From Paul Shlichta at The American Thinker:
The highest concentration of mega-egos is in the literary world, especially in journalism. Columnists, after all, are paid to be omniscient, or at least to seem so. And the mega-egos among them really believe in their infallibility and bestow their most casual opinions as if they had just received them from God on Mount Sinai. Consider Michael Moore, whose total confidence in his own rightness makes him contemptuously oblivious to any facts that refute him. Another is Maureen Dowd. At her best, she can write well and be shrewdly perceptive. But more often than not, she sinks to the level of the aforementioned village sot's female counterpart-the back-fence gossip, of limited intelligence but unlimited self-confidence, who knows the "truth" about everyone in town and declares it in a loud triumphant bray.
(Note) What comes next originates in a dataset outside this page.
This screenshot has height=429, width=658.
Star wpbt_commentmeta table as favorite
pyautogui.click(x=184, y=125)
One would think that mega-egos would abound in politics; however, they are rarely in the front ranks. I think this is because (thank God) the public can eventually see through most mega-egos so that they usually attain only a limited cult following. Therefore, mega-egotism is often a third party phenomenon. Ralph Nader and Ross Perot are gorgeous examples-and oops, I almost forgot Lyndon LaRouche. However, as Roosevelt proved, there is no presidential glass ceiling for mega-egos.
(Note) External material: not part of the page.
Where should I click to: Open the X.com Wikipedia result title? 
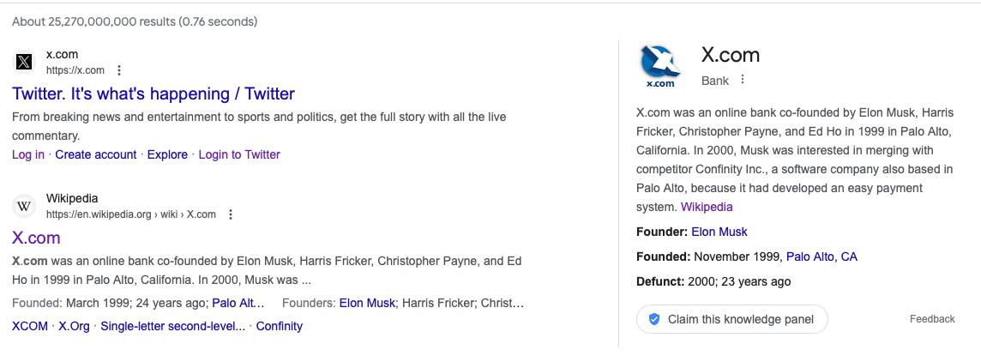[x=36, y=238]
Congress is virtually a game preserve for mega-egos, or rather an incubator for producing them. After all, when you are required to pass judgment on a wide variety of legislative topics and to repeatedly pose before your constituency as an expert on all of them, it's forgivable if you begin to believe in your own omniscience. I'm not talking about Nancy, who seems to verge on derangement, but rather about amiable jackasses like Joe Biden.
Finally, what about Joe's new boss, the POTUS? His inflated self-image has induced me and others to classify him as a narcissist. But is he instead a Rooseveltian mega-ego?
I don't think it matters. In either case, the self-idolizing overconfidence leads to a reckless irresponsibility that resembles a toddler in control of a bulldozer. (Think of Roosevelt's confidence that he could 'handle' Stalin.) The hunger for praise entails a vulnerability to manipulation by associates or even adversaries. The two pathologies differ only in determining which buttons a manipulator has to push.
In either case, you'd better buckle up. It's going to be a bumpy ride.